- **BRIEF**:
What lines in the listing below hold the string "will"? Please copy them out.
------------------------
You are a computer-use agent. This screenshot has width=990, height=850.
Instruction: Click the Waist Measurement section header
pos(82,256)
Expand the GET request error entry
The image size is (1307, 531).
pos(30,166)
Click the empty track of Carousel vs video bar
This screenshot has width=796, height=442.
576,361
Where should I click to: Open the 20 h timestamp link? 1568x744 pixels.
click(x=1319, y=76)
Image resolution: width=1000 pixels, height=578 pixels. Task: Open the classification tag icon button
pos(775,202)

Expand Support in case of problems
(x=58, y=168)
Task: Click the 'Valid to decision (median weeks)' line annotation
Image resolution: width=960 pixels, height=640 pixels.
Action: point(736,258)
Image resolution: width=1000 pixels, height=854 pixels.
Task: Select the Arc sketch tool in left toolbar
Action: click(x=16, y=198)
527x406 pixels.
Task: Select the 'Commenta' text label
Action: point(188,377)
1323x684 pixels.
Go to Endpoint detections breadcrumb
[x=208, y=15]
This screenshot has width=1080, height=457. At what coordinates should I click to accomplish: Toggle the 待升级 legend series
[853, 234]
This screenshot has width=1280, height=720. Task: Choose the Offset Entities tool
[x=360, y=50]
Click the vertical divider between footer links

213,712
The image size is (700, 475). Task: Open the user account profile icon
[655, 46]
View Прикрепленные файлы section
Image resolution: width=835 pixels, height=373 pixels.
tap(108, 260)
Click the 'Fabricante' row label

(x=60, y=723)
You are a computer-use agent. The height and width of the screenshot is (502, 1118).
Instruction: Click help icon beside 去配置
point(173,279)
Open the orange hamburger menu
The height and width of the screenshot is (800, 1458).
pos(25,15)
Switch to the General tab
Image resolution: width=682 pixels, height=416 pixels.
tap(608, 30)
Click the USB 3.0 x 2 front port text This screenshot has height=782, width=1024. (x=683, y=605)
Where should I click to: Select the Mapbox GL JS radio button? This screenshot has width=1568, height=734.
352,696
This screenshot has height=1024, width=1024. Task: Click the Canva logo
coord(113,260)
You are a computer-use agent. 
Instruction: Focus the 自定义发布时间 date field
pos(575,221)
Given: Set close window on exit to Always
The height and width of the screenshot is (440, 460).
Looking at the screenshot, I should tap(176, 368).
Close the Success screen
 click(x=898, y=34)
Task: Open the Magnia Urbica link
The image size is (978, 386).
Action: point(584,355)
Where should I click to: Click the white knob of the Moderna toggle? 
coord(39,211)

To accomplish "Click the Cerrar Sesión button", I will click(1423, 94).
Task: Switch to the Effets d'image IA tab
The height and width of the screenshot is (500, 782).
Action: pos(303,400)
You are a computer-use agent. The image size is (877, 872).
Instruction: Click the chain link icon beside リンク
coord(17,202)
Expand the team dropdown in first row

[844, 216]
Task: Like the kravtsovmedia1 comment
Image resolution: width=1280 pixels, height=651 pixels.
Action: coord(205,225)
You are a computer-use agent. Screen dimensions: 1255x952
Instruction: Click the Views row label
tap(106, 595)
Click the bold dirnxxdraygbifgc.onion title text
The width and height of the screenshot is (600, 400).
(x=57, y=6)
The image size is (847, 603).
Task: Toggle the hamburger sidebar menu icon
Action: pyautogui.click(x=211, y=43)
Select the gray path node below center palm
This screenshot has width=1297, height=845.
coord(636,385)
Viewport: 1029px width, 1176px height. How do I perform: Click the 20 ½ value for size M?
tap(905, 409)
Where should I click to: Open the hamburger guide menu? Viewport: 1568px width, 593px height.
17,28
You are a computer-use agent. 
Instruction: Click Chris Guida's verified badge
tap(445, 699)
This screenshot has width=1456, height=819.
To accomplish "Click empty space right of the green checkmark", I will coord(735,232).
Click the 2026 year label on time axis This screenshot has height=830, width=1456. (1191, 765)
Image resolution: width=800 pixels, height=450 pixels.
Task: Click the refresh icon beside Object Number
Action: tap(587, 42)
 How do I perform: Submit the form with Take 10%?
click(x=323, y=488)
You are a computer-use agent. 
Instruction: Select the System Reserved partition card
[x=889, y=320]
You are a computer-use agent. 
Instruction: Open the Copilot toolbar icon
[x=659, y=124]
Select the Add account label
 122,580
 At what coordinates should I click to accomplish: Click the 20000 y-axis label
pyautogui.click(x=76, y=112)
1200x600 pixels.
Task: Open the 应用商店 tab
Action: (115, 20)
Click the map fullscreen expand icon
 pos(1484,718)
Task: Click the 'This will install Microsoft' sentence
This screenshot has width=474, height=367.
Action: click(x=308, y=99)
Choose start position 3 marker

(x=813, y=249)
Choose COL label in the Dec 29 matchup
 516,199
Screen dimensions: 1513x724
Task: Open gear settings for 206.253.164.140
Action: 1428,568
------------------------
- **TASK SOLUTION**:
To accomplish "Click the Cerrar Sesión button", I will click(1423, 94).
To accomplish "Click empty space right of the green checkmark", I will coord(735,232).
Task: Click the 'This will install Microsoft' sentence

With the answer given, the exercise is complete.